Stateful Serverless

Posted on Sun 16 January 2022 in Technical

In the part 1 of this post I created a React application, deployed on Netlify which had serverless functions.

Usecase - collect links to share with the community

Like I mentioned above, I want to share topics to learn with the community. With this React application, I want to collect links, which is the first step.

As a next step, I want to tag the articles and group them by date. Once the data model is setup about how to tag and group by date, this needs to be stored in a database. The reason why I could not complete the 19 minute course in 19 minutes is that I got distracted with all the ideas and how I could shape this simple serverless application into a sophiscated bot to generate weekly curated learning lists tagged by topics.

I hope to work further on this serverless application and blog about it. Stay tuned.

Overview of databases for serverless functions

This is a good list of database providers which work well with serverless functions. If you look into the list, I have used MongoDB, PostgreSQL, AWS Dynamo DB, MySQL, AWS S3 in the past. Since the egghead.io course application was about deploying using Netlify, I quickly looked into FaunaDB. I also read about Supabase because I remember hearing about it on Twitter.

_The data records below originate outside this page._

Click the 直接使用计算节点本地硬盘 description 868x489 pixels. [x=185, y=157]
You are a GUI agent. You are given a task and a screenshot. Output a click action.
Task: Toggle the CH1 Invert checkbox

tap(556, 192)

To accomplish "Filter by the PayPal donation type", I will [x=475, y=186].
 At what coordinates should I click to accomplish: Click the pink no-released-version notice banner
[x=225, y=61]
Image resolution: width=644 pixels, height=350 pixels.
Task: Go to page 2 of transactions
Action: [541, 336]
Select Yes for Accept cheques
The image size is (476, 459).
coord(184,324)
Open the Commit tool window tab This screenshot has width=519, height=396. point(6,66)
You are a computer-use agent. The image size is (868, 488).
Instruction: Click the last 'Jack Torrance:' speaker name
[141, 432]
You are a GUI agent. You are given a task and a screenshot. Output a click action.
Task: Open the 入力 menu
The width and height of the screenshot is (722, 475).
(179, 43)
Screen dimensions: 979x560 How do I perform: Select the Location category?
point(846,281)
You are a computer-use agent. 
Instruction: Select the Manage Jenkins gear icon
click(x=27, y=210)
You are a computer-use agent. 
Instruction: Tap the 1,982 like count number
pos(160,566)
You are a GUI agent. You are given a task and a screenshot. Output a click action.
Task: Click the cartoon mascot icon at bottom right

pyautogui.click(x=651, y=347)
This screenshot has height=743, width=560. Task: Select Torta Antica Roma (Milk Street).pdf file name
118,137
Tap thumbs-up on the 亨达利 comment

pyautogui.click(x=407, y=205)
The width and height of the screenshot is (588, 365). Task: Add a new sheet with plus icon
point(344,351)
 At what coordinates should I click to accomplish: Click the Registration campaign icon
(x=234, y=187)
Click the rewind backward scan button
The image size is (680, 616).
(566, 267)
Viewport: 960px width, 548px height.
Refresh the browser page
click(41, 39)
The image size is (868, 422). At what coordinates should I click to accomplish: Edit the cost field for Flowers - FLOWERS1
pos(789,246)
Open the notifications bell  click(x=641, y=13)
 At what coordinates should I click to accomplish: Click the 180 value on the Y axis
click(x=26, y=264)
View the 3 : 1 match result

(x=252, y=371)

I also took this time to learn little bit about Hasura because I had heard a lot about Hasura recently. Hasura offers a GraphQL engine and we can write GraphQL APIs on supported databases like PostgreSQL, MySQL, MongoDB, etc.

As I was reading more, I came across KeystoneJS and read little bit on that. KeysteonJS offers CMS capabilities and GraphQL API.

There is definitely lots going on GraphQL and JAMstack side of things. I was amazed and overwhelmed about how easy it is these days to give extra wings to frontend developers by being able to deploy the work with little hassle with serverless powered applications.